═════ ARTICLE ═════

General and Administrative Expense

 

G&A expenses were $6.5 million for the nine months ended March 31, 2018, compared to $4.5 million for the nine months ended March 31, 2017, an increase of $2.0 million, or 43%. G&A expense for the nine months ended March 31, 2018 was comprised primarily of salary and wages of $1,471,000, stock-based compensation of $1,834,000, professional fees (primarily legal and accounting) of $1,395,000, insurance of $242,000, depreciation of $242,000, recruiting and relocation fees of $373,000, and travel of $260,000. We recorded an increase of $549,000, or 60%, in salaries and wages, and an increase of $305,000 in relocation and recruiting fees due to the onboarding of new administrative personnel since March 31, 2017. Stock-based compensation of $1,834,000 decreased from the comparative period by $250,000, or 12%. Professional fees increased by $492,000, or 54%, mainly for accounting fees due to costs associated with the valuation of the NY Facility and the fees for the review and audit of the associated filings. Travel expense for G&A personnel increased by $107,000, or 70%, due to increased travel to the NY Facility for transition activities, as well as increased travel associated with investor conferences and customer outreach. 

 

23 

 

 

Net Loss

 

The Company recorded a net loss of $15.0 million for the nine months ended March 31, 2018, compared to a net loss of $7.5 million for the nine months ended March 31, 2017. The primary drivers of the additional loss of $7.5 million were higher personnel costs primarily in the NY Facility (higher by $3.4 million), increased depreciation of $723,000, higher professional fees of $492,000, increased stock based compensation expense of $676,000, and higher material and material processing costs and facility costs of $83,000 and $2,565,000, respectively, both mainly due to the ramp up of R&D activities and the acquisition of the NY Facility, and an $877,000 loss on the change in the fair value of derivative liabilities recorded in the nine months ended March 31, 2017, offset by a $556,000 gain on the change in fair value of derivative liabilities..

 

Liquidity and Capital Resources

 

Since inception, the Company has recorded approximately $1.0 million and $0.9 million of revenue from contract research and government grants, and MEMS foundry and engineering review services, respectively. Our operations thus far have been funded primarily with contract research and government grants, sales of our equity securities, and debt.

═════

REQUIRED TASK 1
Return the passage of the financial excerpt from "Since inception, the" up to and including "securities, and debt.", copied exactly.
REQUIRED TASK 2
Using the financial excerpt, state whether each statement agrees with it, answering yes or no and quoting the deciding words: (a) G&A expenses for the nine months ended March 31, 2018 rose by 43% over the prior comparable period; (b) professional fees declined compared with the prior period; (c) the Company's operations have been funded in part by debt.

═════ LISTING ═════

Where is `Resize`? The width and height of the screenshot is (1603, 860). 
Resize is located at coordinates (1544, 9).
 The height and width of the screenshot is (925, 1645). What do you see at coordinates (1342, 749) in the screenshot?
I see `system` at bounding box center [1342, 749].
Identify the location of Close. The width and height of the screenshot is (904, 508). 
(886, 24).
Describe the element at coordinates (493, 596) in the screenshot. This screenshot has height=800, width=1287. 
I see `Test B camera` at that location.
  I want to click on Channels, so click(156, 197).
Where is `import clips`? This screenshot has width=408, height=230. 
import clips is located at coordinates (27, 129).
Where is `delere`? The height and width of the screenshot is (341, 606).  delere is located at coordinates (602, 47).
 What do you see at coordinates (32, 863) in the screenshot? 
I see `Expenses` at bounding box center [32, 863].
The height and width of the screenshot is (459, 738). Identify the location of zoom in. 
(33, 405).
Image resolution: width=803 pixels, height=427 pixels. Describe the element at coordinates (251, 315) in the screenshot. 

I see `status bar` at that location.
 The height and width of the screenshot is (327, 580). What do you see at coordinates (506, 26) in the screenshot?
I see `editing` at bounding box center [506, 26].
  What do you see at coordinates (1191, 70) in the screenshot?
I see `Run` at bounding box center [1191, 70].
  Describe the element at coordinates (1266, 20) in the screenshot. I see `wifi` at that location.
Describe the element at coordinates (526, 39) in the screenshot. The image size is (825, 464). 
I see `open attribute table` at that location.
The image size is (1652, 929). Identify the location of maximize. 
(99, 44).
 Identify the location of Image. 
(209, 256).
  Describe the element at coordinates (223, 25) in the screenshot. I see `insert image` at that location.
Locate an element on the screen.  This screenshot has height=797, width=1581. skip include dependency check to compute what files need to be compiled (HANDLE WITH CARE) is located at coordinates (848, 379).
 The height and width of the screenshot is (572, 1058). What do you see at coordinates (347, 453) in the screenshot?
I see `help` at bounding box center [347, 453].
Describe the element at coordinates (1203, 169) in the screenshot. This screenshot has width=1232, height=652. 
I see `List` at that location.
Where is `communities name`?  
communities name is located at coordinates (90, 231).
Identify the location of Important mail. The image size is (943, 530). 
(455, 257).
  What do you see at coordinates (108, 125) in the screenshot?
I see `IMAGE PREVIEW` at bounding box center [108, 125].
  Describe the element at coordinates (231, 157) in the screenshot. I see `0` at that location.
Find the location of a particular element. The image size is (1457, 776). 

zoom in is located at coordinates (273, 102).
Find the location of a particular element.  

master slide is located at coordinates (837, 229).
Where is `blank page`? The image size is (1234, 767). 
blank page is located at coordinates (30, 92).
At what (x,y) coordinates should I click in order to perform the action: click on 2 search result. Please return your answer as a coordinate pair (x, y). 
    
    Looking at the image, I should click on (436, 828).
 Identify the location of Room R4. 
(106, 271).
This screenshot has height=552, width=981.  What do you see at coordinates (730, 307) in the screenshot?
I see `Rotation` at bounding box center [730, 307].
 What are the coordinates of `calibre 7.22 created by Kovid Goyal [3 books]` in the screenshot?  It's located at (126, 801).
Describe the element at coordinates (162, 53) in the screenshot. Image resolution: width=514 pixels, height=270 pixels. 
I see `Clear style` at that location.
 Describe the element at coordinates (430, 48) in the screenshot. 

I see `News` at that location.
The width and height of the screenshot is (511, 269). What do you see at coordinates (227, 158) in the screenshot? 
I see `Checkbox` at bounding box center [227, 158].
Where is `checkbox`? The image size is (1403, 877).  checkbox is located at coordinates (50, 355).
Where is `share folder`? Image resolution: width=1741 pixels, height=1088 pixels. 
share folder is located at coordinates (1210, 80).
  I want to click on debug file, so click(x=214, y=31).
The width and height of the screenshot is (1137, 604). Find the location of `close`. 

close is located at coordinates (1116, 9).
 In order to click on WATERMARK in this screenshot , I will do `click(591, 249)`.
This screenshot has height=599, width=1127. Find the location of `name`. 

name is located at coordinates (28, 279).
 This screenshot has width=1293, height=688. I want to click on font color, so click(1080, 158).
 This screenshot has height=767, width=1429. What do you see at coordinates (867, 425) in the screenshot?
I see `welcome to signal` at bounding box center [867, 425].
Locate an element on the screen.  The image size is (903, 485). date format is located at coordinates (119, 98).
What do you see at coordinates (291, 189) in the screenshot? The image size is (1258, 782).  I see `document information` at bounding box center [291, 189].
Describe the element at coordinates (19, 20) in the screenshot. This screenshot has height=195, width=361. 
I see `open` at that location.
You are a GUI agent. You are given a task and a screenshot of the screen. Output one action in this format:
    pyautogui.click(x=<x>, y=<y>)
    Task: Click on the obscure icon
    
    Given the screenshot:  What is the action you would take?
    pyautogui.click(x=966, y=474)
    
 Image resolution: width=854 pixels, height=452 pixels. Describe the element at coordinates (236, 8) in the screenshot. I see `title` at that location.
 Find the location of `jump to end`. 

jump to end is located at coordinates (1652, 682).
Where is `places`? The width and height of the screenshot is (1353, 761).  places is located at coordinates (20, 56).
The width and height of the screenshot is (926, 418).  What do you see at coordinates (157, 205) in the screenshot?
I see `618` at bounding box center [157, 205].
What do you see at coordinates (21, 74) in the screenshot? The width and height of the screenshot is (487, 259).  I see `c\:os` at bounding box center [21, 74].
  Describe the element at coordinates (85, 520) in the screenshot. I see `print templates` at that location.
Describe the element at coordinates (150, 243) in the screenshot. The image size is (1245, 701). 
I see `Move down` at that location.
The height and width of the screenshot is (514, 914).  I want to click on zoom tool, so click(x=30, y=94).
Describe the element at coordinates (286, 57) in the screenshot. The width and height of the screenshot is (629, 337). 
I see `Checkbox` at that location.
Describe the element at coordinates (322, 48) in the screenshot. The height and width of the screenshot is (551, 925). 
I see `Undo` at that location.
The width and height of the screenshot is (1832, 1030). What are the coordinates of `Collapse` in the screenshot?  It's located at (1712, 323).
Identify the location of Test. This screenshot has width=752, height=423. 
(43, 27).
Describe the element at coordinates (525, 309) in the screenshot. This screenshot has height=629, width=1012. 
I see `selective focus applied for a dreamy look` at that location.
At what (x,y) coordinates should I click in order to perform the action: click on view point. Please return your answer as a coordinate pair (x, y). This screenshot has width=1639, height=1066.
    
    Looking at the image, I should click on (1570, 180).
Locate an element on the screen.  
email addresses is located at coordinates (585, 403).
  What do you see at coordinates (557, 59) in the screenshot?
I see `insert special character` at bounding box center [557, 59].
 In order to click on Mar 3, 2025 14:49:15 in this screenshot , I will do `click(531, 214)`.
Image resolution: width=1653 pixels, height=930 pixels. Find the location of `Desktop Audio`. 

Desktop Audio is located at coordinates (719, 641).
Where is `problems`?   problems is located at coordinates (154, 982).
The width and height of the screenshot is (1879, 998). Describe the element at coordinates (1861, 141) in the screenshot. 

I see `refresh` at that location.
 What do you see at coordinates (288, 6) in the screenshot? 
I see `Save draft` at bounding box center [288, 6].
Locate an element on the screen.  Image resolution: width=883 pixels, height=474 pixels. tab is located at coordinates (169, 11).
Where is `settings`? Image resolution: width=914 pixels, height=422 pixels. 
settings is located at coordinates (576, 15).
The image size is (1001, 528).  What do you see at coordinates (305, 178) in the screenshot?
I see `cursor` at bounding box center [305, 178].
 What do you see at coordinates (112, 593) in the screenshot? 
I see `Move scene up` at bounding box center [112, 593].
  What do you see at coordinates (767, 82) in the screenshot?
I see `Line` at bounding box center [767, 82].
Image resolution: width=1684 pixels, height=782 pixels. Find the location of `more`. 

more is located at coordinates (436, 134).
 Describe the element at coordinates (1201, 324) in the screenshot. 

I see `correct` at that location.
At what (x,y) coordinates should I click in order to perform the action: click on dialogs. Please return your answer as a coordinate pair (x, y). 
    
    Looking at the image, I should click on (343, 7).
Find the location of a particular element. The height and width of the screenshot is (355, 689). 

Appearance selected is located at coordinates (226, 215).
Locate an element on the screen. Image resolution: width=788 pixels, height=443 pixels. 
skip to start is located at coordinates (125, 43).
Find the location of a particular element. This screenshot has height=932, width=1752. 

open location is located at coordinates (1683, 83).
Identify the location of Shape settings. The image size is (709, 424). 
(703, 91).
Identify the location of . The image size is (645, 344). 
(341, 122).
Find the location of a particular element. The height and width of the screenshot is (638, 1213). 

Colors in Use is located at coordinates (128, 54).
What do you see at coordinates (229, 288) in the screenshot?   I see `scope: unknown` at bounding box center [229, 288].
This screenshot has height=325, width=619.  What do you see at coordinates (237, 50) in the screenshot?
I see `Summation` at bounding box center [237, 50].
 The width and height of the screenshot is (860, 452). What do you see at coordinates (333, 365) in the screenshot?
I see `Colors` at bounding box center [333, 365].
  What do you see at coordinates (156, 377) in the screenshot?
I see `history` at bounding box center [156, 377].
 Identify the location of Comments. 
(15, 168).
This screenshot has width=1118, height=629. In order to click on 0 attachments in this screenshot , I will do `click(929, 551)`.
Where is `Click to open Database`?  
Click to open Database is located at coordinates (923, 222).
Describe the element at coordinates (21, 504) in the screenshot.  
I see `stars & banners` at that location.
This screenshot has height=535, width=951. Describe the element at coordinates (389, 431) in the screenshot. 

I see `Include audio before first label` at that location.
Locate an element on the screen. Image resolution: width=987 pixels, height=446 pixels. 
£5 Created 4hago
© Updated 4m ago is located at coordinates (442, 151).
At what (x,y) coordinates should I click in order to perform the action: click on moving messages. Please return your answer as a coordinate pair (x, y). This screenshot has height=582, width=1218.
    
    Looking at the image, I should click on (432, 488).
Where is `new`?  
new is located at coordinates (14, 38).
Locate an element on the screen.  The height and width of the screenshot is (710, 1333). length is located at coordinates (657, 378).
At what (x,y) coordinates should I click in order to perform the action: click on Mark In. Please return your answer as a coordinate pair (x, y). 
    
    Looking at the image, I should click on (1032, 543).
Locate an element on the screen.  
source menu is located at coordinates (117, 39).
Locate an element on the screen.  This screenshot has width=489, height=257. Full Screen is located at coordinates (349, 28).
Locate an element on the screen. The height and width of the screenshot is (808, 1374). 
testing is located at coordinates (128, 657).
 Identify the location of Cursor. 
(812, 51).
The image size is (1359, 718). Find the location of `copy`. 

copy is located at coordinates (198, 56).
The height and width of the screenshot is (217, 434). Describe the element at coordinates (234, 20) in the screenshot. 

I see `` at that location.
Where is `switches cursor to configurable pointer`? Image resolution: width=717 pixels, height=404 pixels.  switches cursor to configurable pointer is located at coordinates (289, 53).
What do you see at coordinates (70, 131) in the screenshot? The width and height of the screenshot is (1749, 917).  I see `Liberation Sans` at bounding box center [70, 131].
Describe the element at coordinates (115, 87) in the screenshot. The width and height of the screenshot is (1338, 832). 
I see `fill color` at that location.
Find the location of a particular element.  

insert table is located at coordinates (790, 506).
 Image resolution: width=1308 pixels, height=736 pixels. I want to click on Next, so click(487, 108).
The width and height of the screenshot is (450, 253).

═════

COMPLETE RESPONSE 1
Since inception, the Company has recorded approximately $1.0 million and $0.9 million of revenue from contract research and government grants, and MEMS foundry and engineering review services, respectively. Our operations thus far have been funded primarily with contract research and government grants, sales of our equity securities, and debt.

COMPLETE RESPONSE 2
(a) Yes: "an increase of $2.0 million, or 43%"
(b) No: "Professional fees increased by $492,000, or 54%"
(c) Yes: "Our operations thus far have been funded primarily with contract research and government grants, sales of our equity securities, and debt."